• Goal of the exercise: Retype each entry below exactly as it stands.

(Stored data entries)
■ ■ ■ ■ ■ ■ ■
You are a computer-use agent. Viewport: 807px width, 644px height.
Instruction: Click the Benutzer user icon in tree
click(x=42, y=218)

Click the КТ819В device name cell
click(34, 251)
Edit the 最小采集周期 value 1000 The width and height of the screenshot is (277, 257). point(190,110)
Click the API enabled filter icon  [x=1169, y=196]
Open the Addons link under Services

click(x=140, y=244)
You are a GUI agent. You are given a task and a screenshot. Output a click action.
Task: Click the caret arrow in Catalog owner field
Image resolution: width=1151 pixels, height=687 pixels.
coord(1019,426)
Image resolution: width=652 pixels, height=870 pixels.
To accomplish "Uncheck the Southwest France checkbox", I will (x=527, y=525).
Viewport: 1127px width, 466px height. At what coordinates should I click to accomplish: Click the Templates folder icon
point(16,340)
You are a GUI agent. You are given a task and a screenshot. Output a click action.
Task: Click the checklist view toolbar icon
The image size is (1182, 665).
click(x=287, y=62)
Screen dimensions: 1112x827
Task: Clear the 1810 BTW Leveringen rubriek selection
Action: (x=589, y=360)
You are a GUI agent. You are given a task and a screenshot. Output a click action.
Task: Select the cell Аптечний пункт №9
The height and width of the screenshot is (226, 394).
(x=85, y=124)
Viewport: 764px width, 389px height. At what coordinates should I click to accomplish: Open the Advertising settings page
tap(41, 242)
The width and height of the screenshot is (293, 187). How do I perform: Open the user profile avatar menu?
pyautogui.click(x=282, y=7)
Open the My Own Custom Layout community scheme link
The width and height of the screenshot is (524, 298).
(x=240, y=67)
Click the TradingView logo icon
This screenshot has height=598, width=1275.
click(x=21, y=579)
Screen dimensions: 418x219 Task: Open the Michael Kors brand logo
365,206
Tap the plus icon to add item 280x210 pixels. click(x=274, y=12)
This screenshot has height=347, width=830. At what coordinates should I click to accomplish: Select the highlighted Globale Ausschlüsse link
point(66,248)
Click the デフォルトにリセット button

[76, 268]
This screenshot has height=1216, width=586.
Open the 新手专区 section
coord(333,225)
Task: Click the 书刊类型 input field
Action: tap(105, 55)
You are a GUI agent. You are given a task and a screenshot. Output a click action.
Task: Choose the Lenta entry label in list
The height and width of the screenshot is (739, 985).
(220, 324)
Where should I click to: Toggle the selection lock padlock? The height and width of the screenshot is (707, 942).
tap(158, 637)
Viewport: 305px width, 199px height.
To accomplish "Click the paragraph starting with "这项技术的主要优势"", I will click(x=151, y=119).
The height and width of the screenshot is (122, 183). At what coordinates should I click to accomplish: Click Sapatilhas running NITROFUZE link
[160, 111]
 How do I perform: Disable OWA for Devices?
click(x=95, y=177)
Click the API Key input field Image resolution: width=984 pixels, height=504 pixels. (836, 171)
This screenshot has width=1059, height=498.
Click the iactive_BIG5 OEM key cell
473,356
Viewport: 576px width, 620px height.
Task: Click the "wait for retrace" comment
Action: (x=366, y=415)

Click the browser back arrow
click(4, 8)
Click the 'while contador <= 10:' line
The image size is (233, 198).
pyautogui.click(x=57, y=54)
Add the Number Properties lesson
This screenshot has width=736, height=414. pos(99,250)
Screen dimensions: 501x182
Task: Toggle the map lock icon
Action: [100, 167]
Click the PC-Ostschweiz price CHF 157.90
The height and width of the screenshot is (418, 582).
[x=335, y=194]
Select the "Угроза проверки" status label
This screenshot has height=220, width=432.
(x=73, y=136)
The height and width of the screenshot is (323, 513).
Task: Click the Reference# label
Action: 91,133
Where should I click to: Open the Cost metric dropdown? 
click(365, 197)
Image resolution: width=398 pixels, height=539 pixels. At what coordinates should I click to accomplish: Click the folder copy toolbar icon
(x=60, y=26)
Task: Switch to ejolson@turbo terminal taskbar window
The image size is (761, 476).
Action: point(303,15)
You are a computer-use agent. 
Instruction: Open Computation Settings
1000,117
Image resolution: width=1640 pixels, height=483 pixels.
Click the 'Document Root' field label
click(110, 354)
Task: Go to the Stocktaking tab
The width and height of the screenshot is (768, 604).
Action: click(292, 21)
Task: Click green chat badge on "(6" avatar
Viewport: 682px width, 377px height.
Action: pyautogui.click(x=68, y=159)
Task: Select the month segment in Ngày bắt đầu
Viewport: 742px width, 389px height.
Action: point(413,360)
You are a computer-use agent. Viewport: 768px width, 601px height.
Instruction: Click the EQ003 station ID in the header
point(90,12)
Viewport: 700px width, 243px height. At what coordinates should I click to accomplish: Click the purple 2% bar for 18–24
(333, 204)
■ ■ ■ ■ ■ ■ ■
• The answer:
You are a computer-use agent. Viewport: 807px width, 644px height.
Instruction: Click the Benutzer user icon in tree
click(x=42, y=218)

Click the КТ819В device name cell
click(34, 251)
Edit the 最小采集周期 value 1000 The width and height of the screenshot is (277, 257). point(190,110)
Click the API enabled filter icon  [x=1169, y=196]
Open the Addons link under Services

click(x=140, y=244)
You are a GUI agent. You are given a task and a screenshot. Output a click action.
Task: Click the caret arrow in Catalog owner field
Image resolution: width=1151 pixels, height=687 pixels.
coord(1019,426)
Image resolution: width=652 pixels, height=870 pixels.
To accomplish "Uncheck the Southwest France checkbox", I will (x=527, y=525).
Viewport: 1127px width, 466px height. At what coordinates should I click to accomplish: Click the Templates folder icon
point(16,340)
You are a GUI agent. You are given a task and a screenshot. Output a click action.
Task: Click the checklist view toolbar icon
The image size is (1182, 665).
click(x=287, y=62)
Screen dimensions: 1112x827
Task: Clear the 1810 BTW Leveringen rubriek selection
Action: (x=589, y=360)
You are a GUI agent. You are given a task and a screenshot. Output a click action.
Task: Select the cell Аптечний пункт №9
The height and width of the screenshot is (226, 394).
(x=85, y=124)
Viewport: 764px width, 389px height. At what coordinates should I click to accomplish: Open the Advertising settings page
tap(41, 242)
The width and height of the screenshot is (293, 187). How do I perform: Open the user profile avatar menu?
pyautogui.click(x=282, y=7)
Open the My Own Custom Layout community scheme link
The width and height of the screenshot is (524, 298).
(x=240, y=67)
Click the TradingView logo icon
This screenshot has height=598, width=1275.
click(x=21, y=579)
Screen dimensions: 418x219 Task: Open the Michael Kors brand logo
365,206
Tap the plus icon to add item 280x210 pixels. click(x=274, y=12)
This screenshot has height=347, width=830. At what coordinates should I click to accomplish: Select the highlighted Globale Ausschlüsse link
point(66,248)
Click the デフォルトにリセット button

[76, 268]
This screenshot has height=1216, width=586.
Open the 新手专区 section
coord(333,225)
Task: Click the 书刊类型 input field
Action: tap(105, 55)
You are a GUI agent. You are given a task and a screenshot. Output a click action.
Task: Choose the Lenta entry label in list
The height and width of the screenshot is (739, 985).
(220, 324)
Where should I click to: Toggle the selection lock padlock? The height and width of the screenshot is (707, 942).
tap(158, 637)
Viewport: 305px width, 199px height.
To accomplish "Click the paragraph starting with "这项技术的主要优势"", I will click(x=151, y=119).
The height and width of the screenshot is (122, 183). At what coordinates should I click to accomplish: Click Sapatilhas running NITROFUZE link
[160, 111]
 How do I perform: Disable OWA for Devices?
click(x=95, y=177)
Click the API Key input field Image resolution: width=984 pixels, height=504 pixels. (836, 171)
This screenshot has width=1059, height=498.
Click the iactive_BIG5 OEM key cell
473,356
Viewport: 576px width, 620px height.
Task: Click the "wait for retrace" comment
Action: (x=366, y=415)

Click the browser back arrow
click(4, 8)
Click the 'while contador <= 10:' line
The image size is (233, 198).
pyautogui.click(x=57, y=54)
Add the Number Properties lesson
This screenshot has width=736, height=414. pos(99,250)
Screen dimensions: 501x182
Task: Toggle the map lock icon
Action: [100, 167]
Click the PC-Ostschweiz price CHF 157.90
The height and width of the screenshot is (418, 582).
[x=335, y=194]
Select the "Угроза проверки" status label
This screenshot has height=220, width=432.
(x=73, y=136)
The height and width of the screenshot is (323, 513).
Task: Click the Reference# label
Action: 91,133
Where should I click to: Open the Cost metric dropdown? 
click(365, 197)
Image resolution: width=398 pixels, height=539 pixels. At what coordinates should I click to accomplish: Click the folder copy toolbar icon
(x=60, y=26)
Task: Switch to ejolson@turbo terminal taskbar window
The image size is (761, 476).
Action: point(303,15)
You are a computer-use agent. 
Instruction: Open Computation Settings
1000,117
Image resolution: width=1640 pixels, height=483 pixels.
Click the 'Document Root' field label
click(110, 354)
Task: Go to the Stocktaking tab
The width and height of the screenshot is (768, 604).
Action: click(292, 21)
Task: Click green chat badge on "(6" avatar
Viewport: 682px width, 377px height.
Action: pyautogui.click(x=68, y=159)
Task: Select the month segment in Ngày bắt đầu
Viewport: 742px width, 389px height.
Action: point(413,360)
You are a computer-use agent. Viewport: 768px width, 601px height.
Instruction: Click the EQ003 station ID in the header
point(90,12)
Viewport: 700px width, 243px height. At what coordinates should I click to accomplish: Click the purple 2% bar for 18–24
(333, 204)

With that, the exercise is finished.